— RECORDS SUPPLIED —
━━━━━━━━━━━━━━━━

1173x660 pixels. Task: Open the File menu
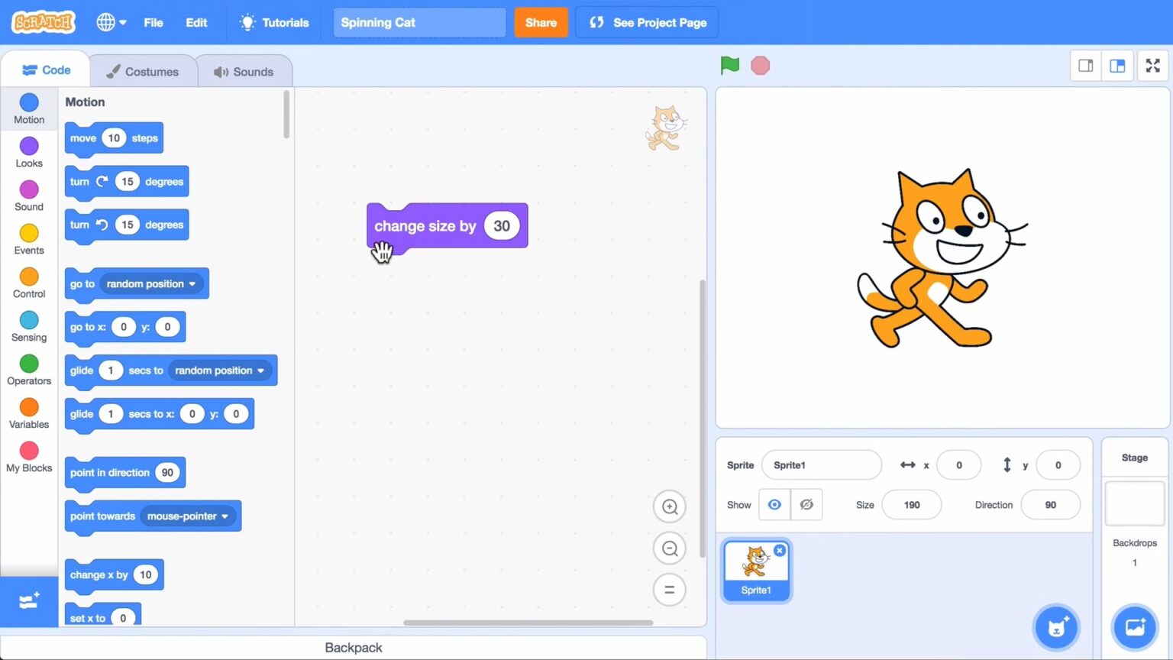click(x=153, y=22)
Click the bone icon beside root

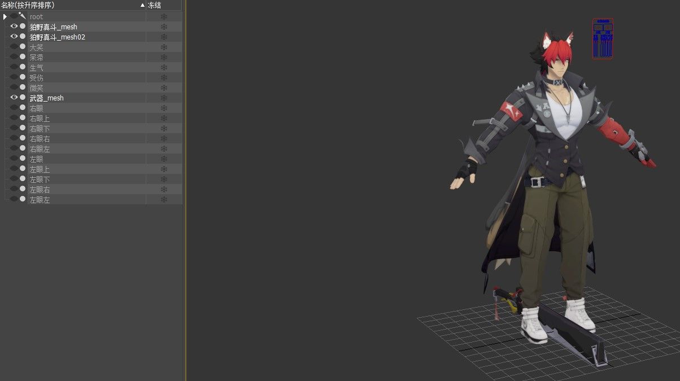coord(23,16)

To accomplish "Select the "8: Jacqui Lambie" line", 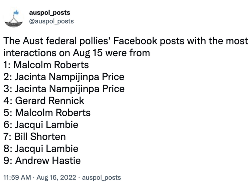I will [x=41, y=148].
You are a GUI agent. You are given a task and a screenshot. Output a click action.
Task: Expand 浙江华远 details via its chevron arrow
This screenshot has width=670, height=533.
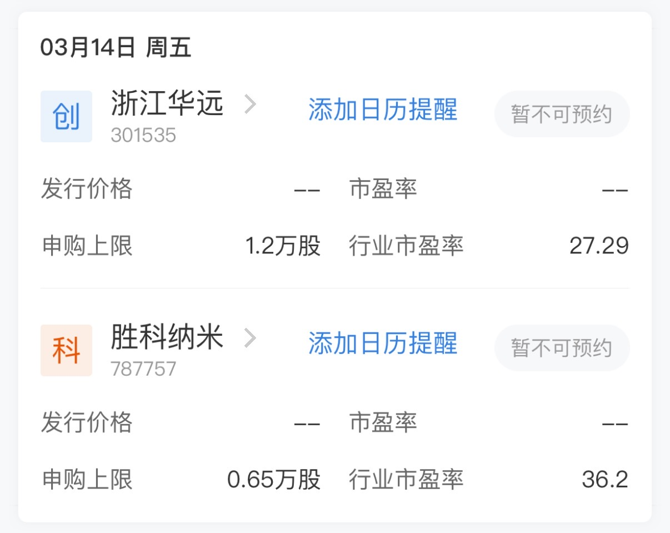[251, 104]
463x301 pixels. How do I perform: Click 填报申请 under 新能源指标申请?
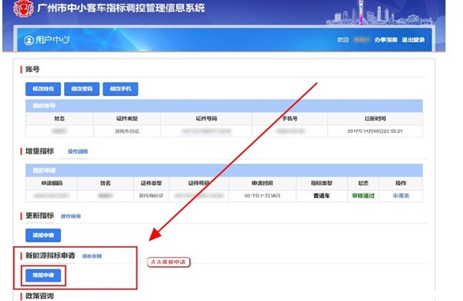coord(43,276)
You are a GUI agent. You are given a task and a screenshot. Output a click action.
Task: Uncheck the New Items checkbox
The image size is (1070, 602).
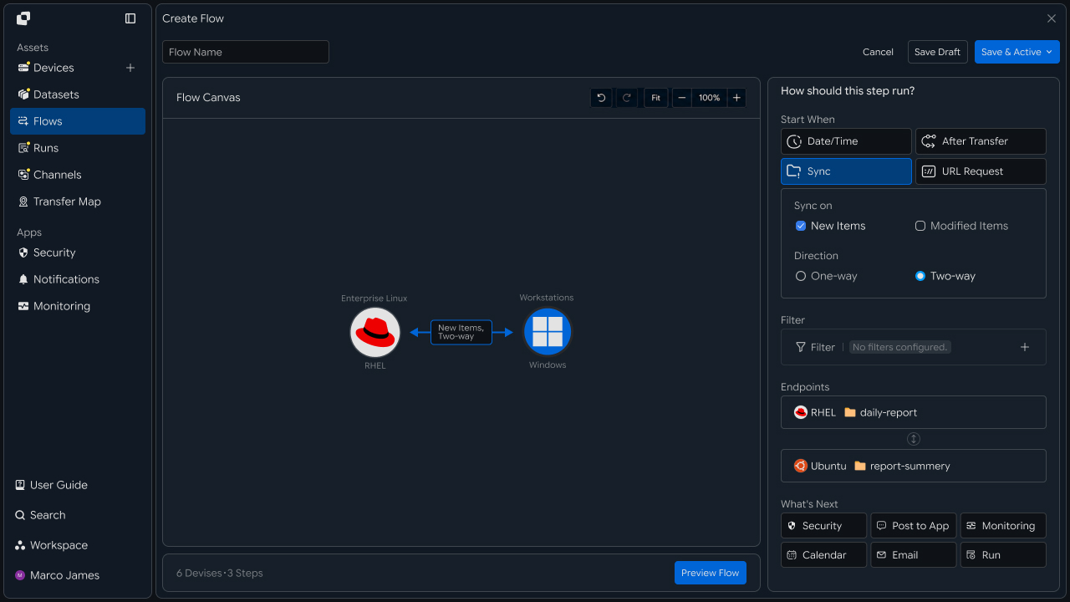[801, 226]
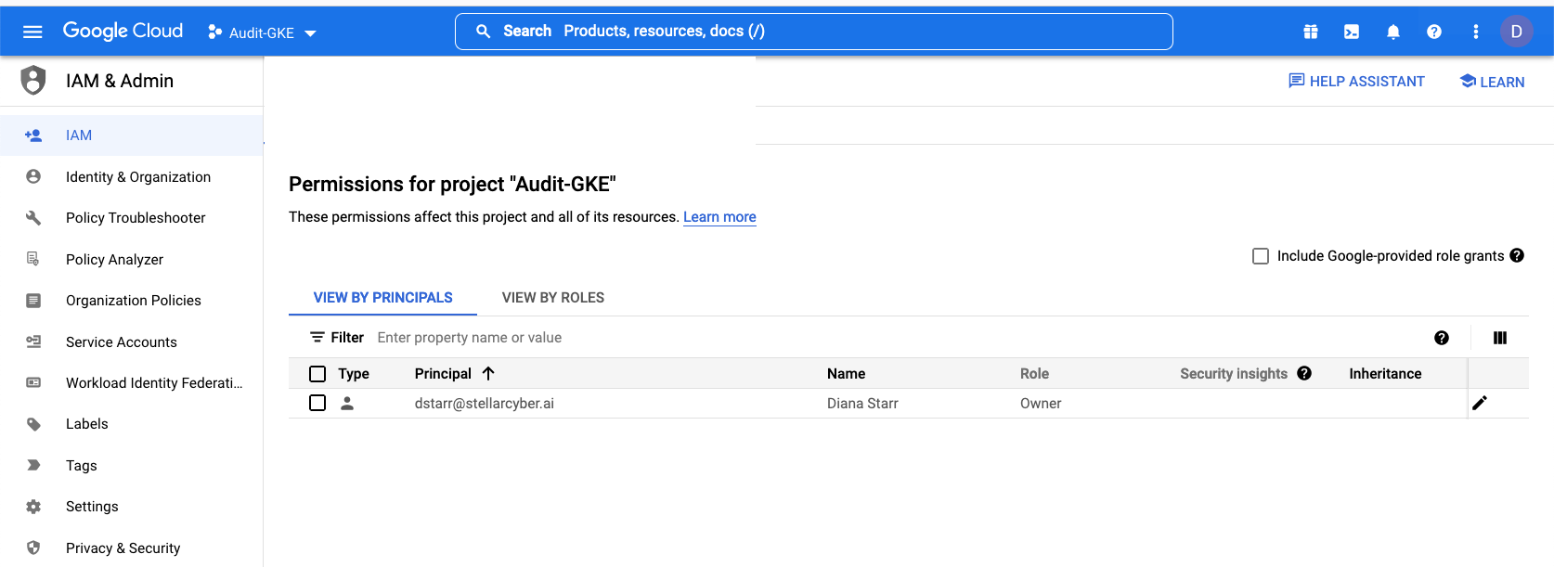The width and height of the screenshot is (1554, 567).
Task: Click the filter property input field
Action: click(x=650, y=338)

━━━━━━━━━━━━━━━━

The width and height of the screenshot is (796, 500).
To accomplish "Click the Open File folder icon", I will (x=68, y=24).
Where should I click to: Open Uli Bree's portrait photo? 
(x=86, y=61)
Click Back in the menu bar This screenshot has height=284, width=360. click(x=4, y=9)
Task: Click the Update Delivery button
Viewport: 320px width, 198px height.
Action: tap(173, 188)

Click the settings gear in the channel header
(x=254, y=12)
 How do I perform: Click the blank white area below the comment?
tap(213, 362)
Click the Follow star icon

━━━━━━━━━━━━━━━━

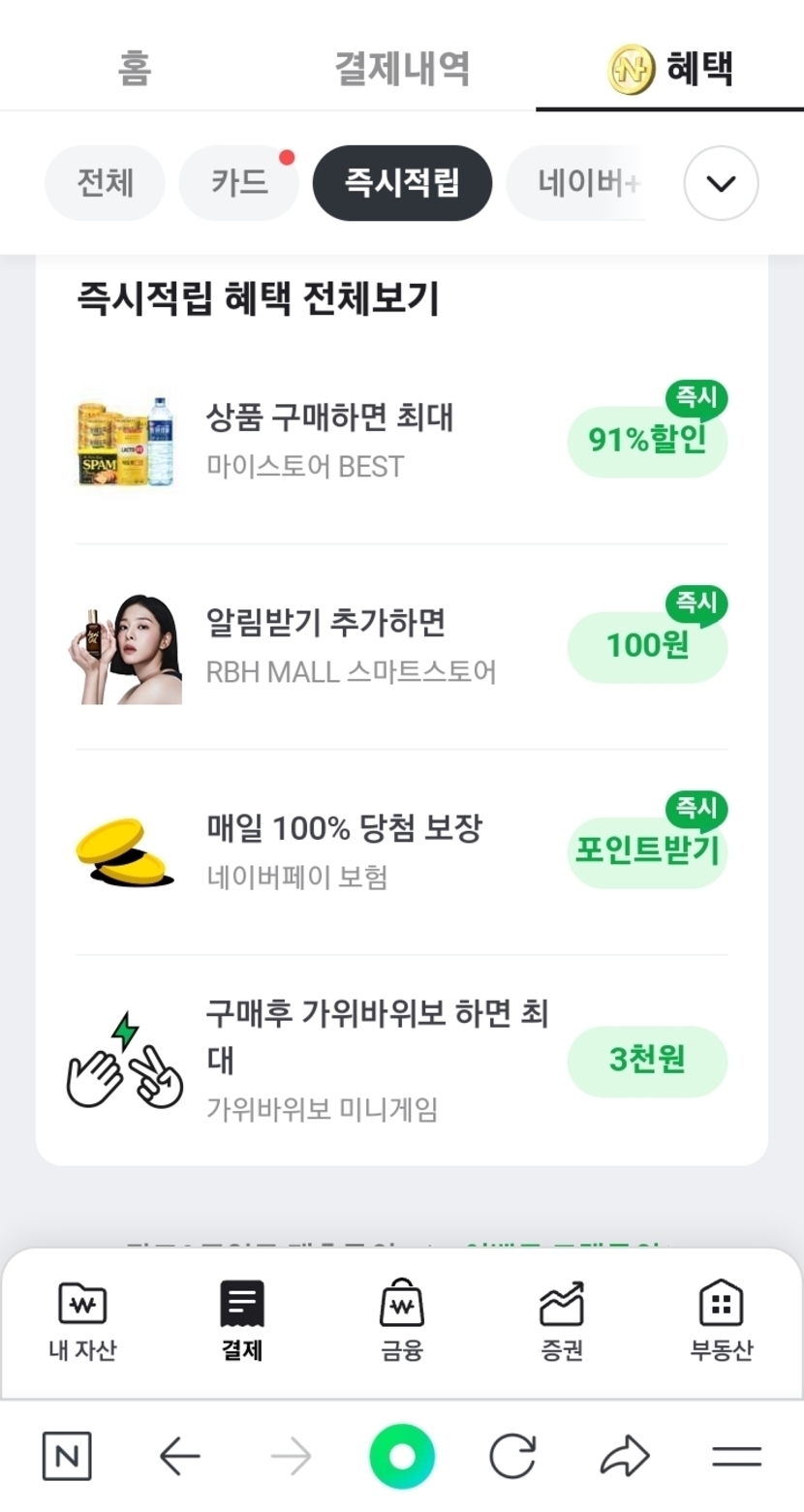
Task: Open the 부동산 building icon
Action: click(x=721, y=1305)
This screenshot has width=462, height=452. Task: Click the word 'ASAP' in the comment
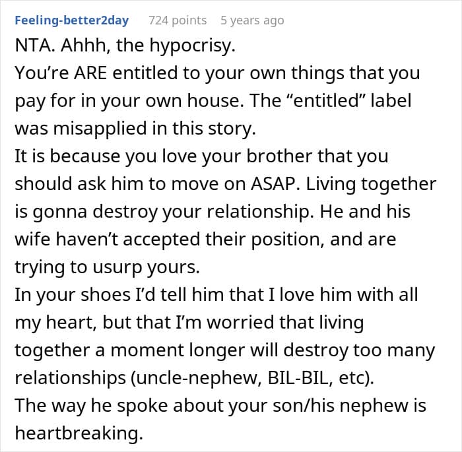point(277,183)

━━━━━━━━━━━━━━━━

— PROBLEM DESCRIPTION —
Print exactly the lines above from the one with "Task: Click the Update Delivery button" to the one with "Click the Follow star icon", including both.

— TASK SOLUTION —
Task: Click the Update Delivery button
Viewport: 320px width, 198px height.
Action: tap(173, 188)

Click the settings gear in the channel header
(x=254, y=12)
 How do I perform: Click the blank white area below the comment?
tap(213, 362)
Click the Follow star icon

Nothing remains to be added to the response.